** Exercise tasks **
1 > On the Go for loop page, what did Go 1.22 change about for range loops?
2 > Turn the paragraph of the Go for loop page that begins "Senior-level mastery of the for loop" into a short bulleted list that keeps its main points.
3 > Using the Go for loop page, explain why the comment marks as safe the goroutine that prints v inside the Go 1.22+ for range loop.

--- Start of Selected excerpt ---

Skip to content

Go for Loop (C-style) — Senior Level

1. Overview

Senior-level mastery of the for loop means understanding how it compiles, where it creates allocations, how the CPU executes it, and how to design systems that use loops safely in concurrent contexts. You understand loop escape analysis, bounds check elimination, SIMD vectorization opportunities, and the production incidents that arise from misuse.


2. Advanced Semantics

2.1 Loop Variable Semantics in Go 1.22+

Go 1.22 changed for range to create a new variable per iteration. C-style for was NOT changed — it still shares one variable across all iterations.

// Go 1.22+ — for range: new var per iteration (safe for goroutines)
for i, v := range slice {
    go func() { fmt.Println(v) }()  // safe: v is per-iteration
}

// Go 1.22+ — C-style for: still shared variable (same as before)
for i := 0; i < n; i++ {
    go func() { fmt.Println(i) }()  // still UNSAFE: all print n
}

// Fix for C-style:
for i := 0; i < n; i++ {
    i := i  // shadow with new variable (pre-1.22 idiom)

--- End of Selected excerpt ---
--- Start of Dataset extract ---

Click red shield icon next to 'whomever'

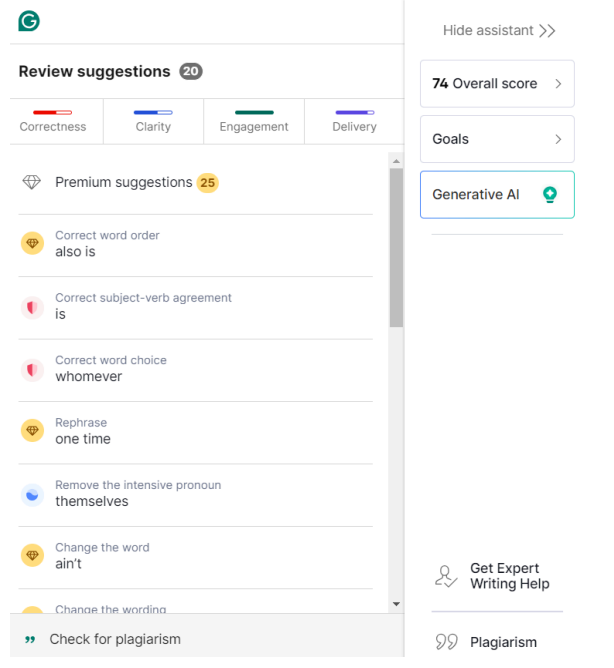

--- End of Dataset extract ---

** Answers for the exercise **
1 > It made for range create a new variable for each iteration.

2 >
Senior-level mastery of the for loop means understanding:
- How it compiles
- Where it creates allocations
- How the CPU executes it
- How to design systems that use loops safely in concurrent contexts
- Loop escape analysis
- Bounds check elimination
- SIMD vectorization opportunities
- The production incidents that come from misuse

3 > Starting with Go 1.22, for range creates a new variable on every iteration, so v is per-iteration. Each goroutine therefore prints its own v instead of a variable shared across the whole loop.